INSTRUCTIONS TO FOLLOW - Begin at the line containing "Task: Open the Headers tab" and give again every line to the end of the records, exactly, without the pictures.

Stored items
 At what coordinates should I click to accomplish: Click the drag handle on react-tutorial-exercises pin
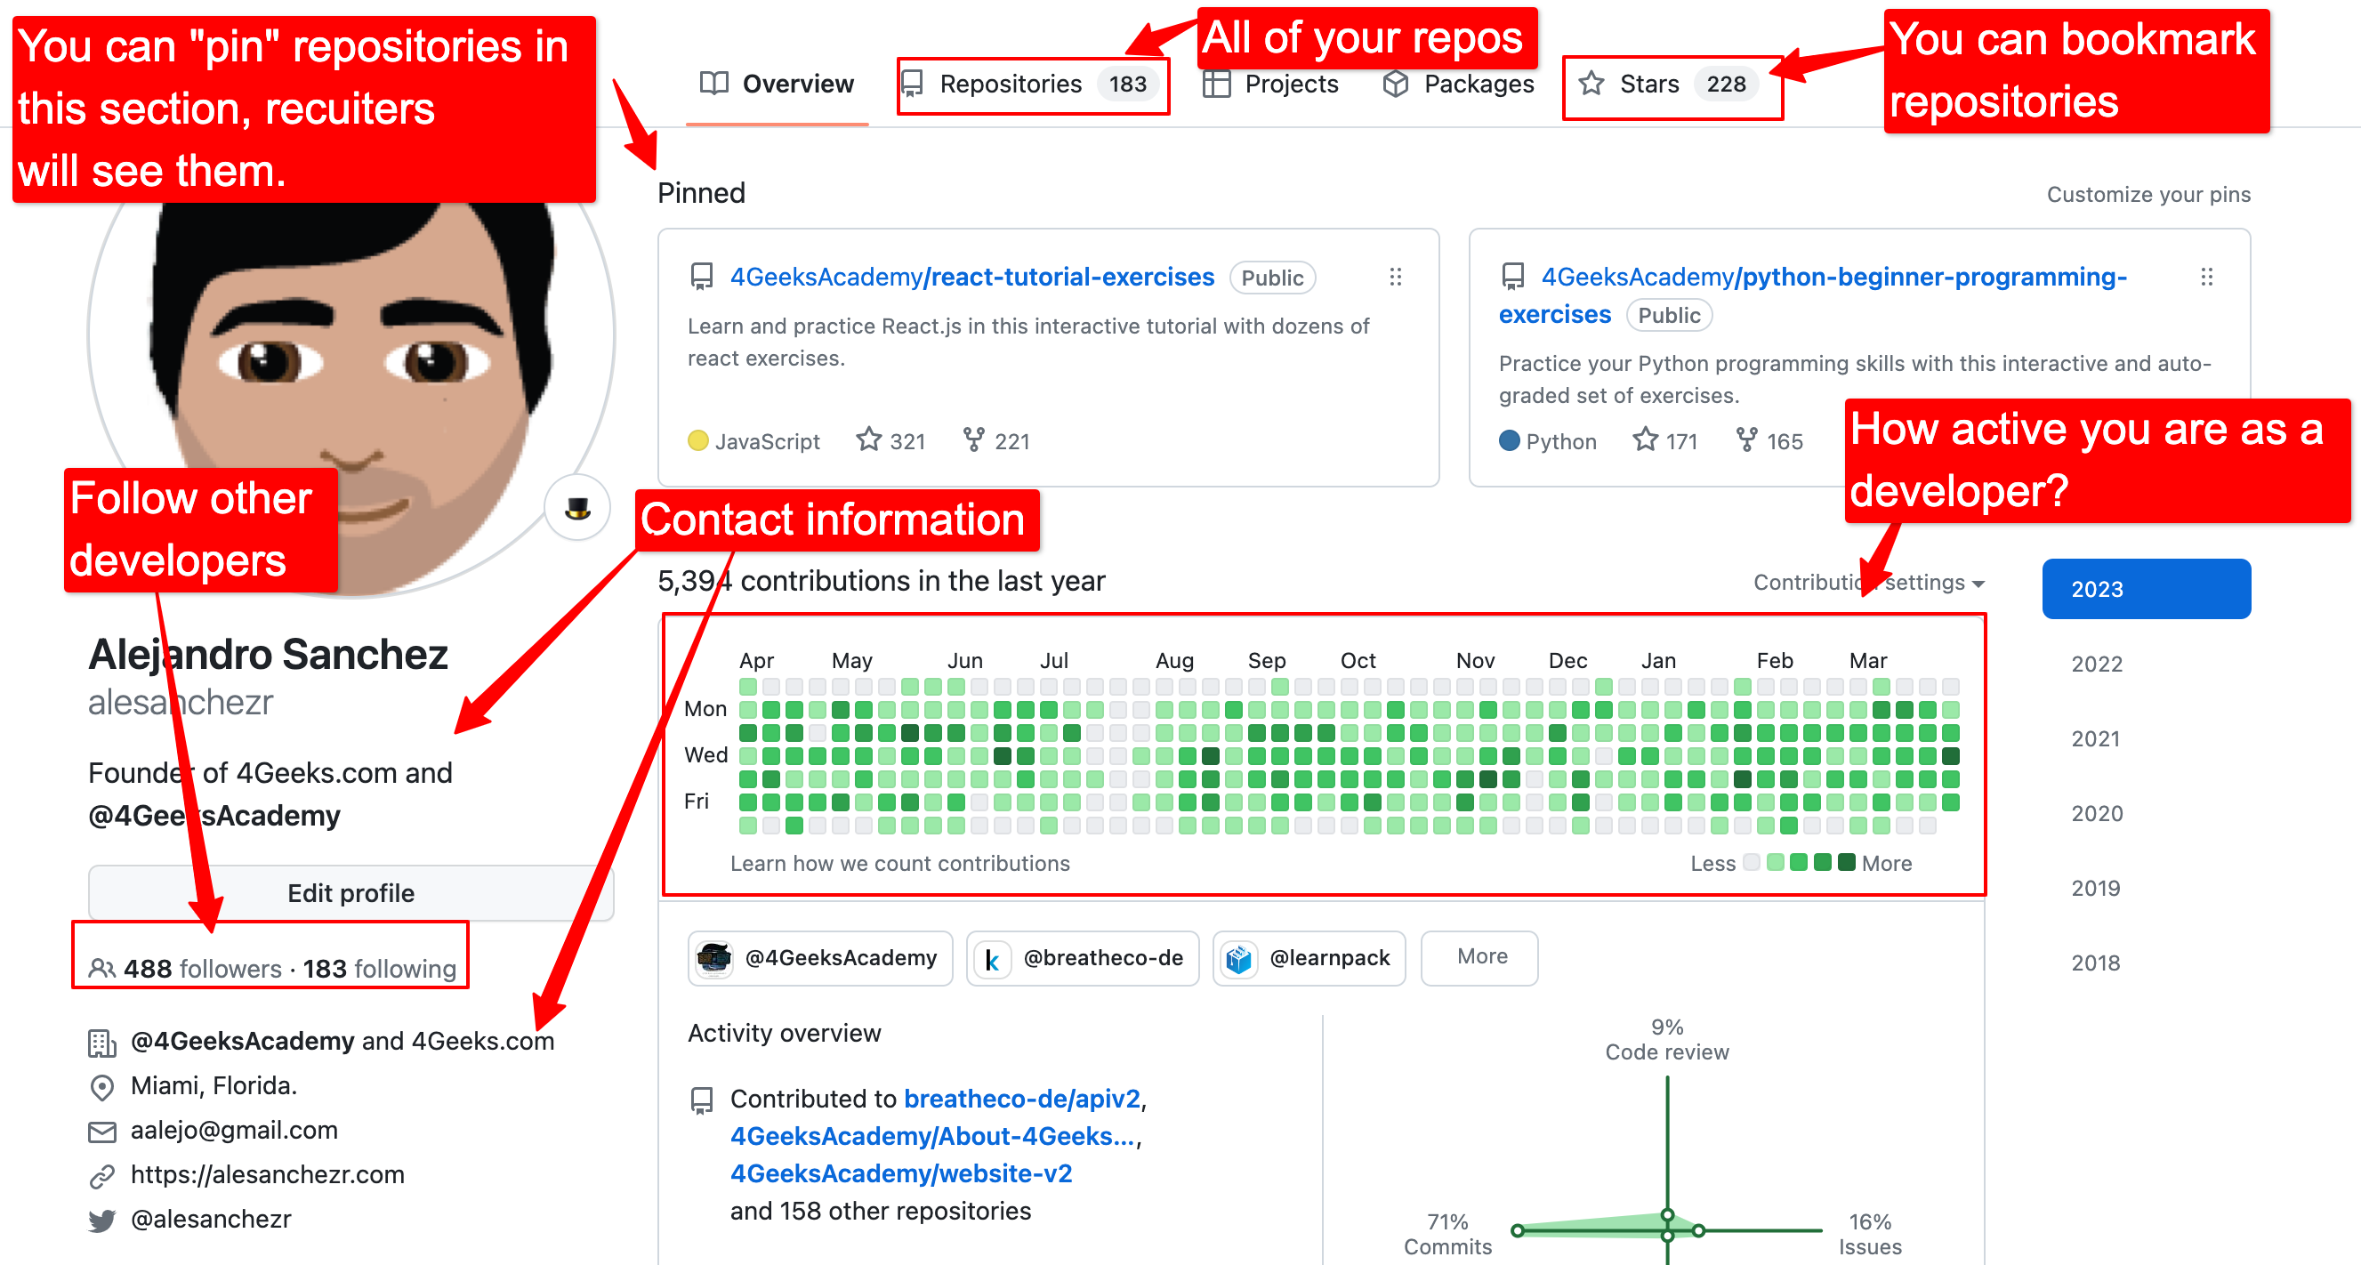pyautogui.click(x=1395, y=277)
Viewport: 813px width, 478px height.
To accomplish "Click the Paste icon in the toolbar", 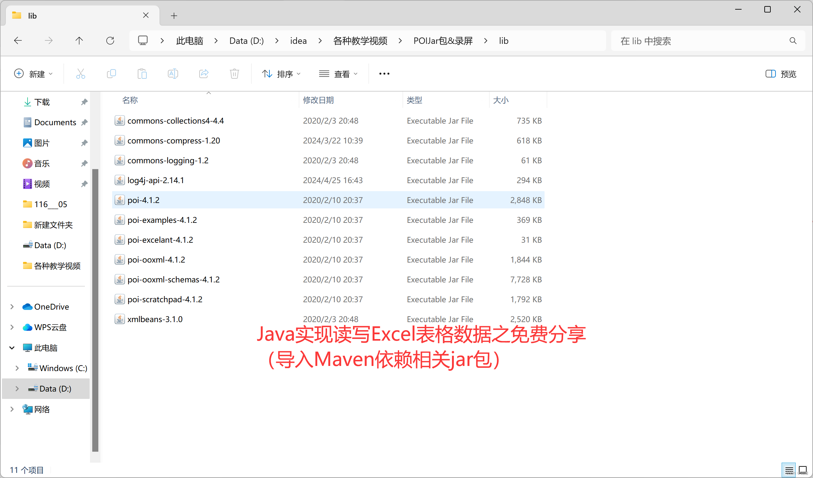I will [x=142, y=74].
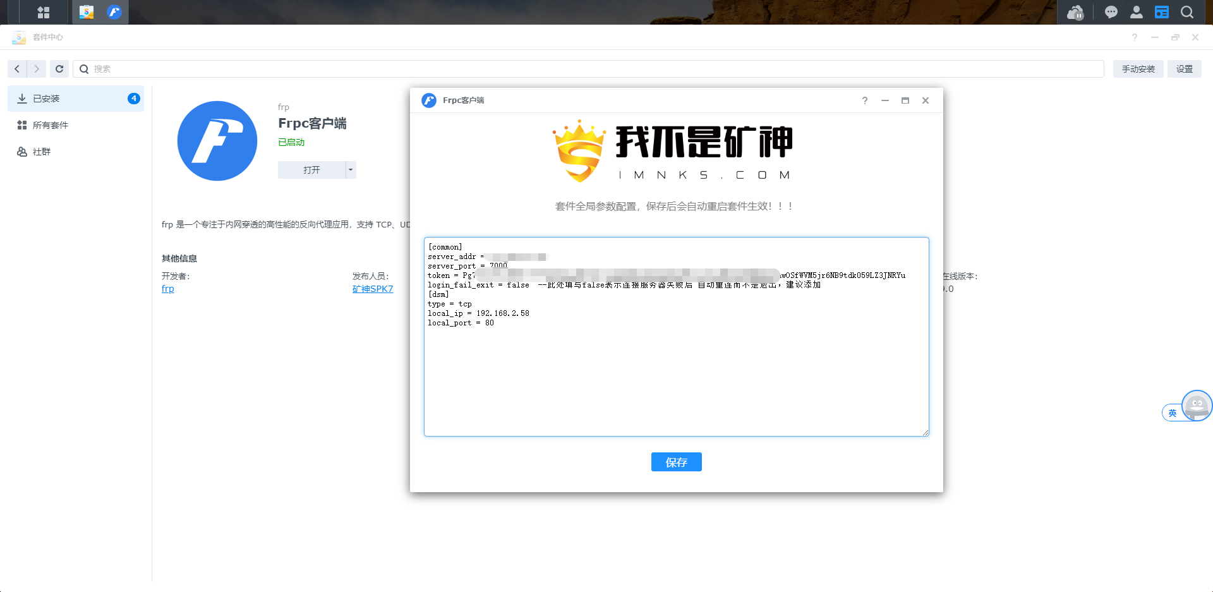Open the 矿神SPK7 publisher link
This screenshot has height=592, width=1213.
coord(373,289)
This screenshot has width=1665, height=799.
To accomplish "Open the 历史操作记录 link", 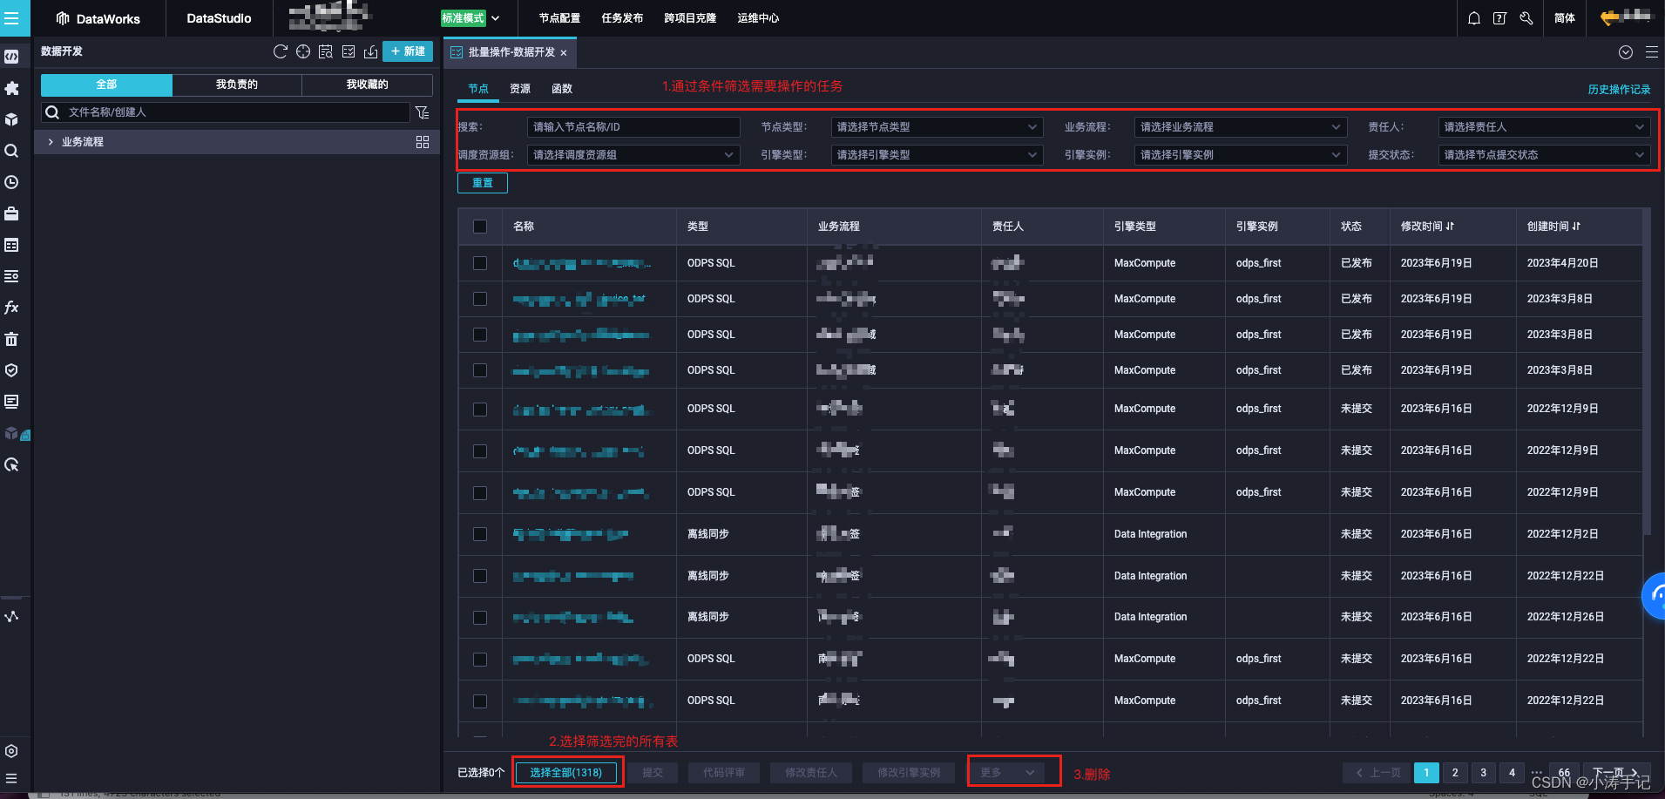I will pos(1619,88).
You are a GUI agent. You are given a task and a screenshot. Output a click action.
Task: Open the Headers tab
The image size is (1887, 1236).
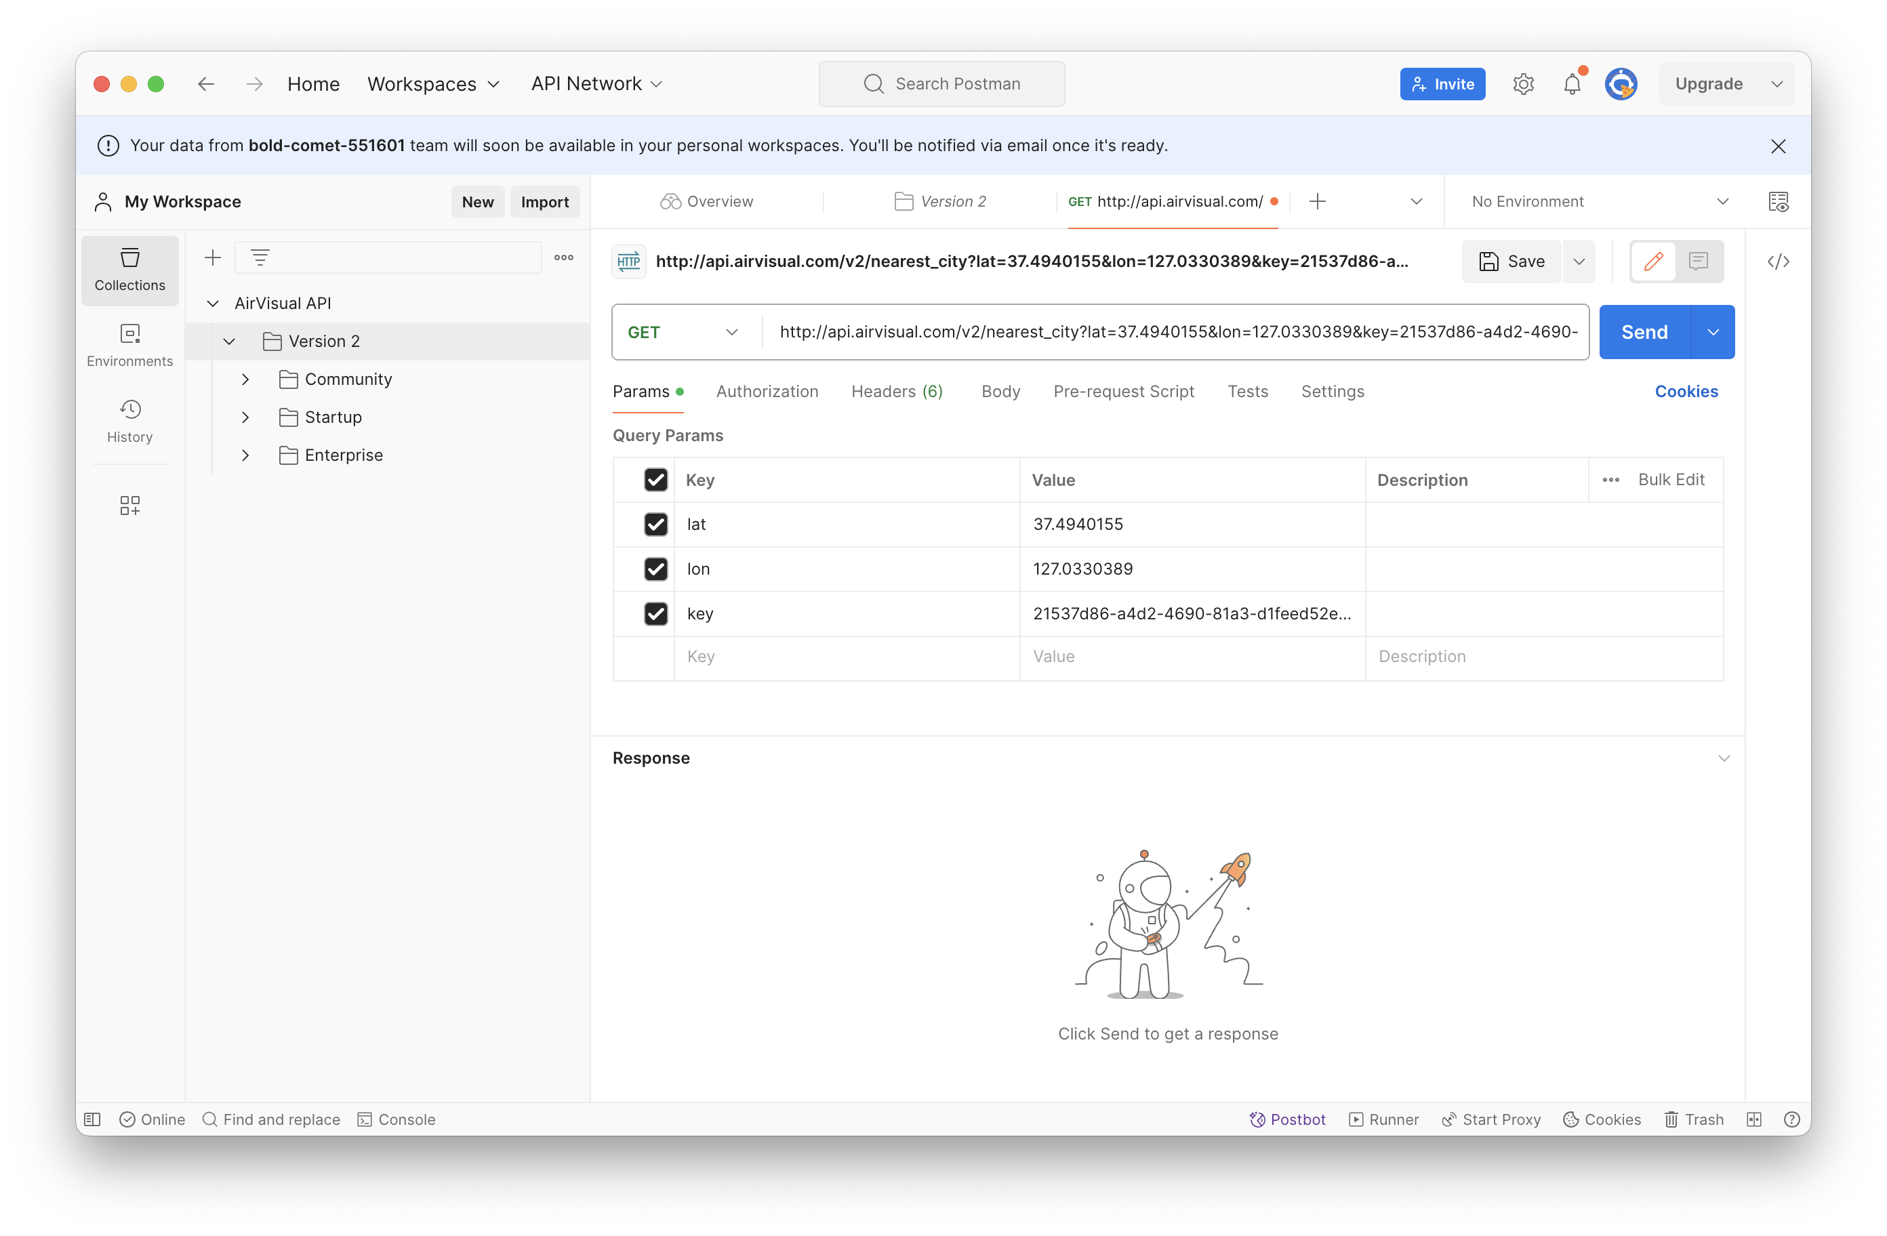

ANSWER SECTION -
Task: Open the Headers tab
The image size is (1887, 1236).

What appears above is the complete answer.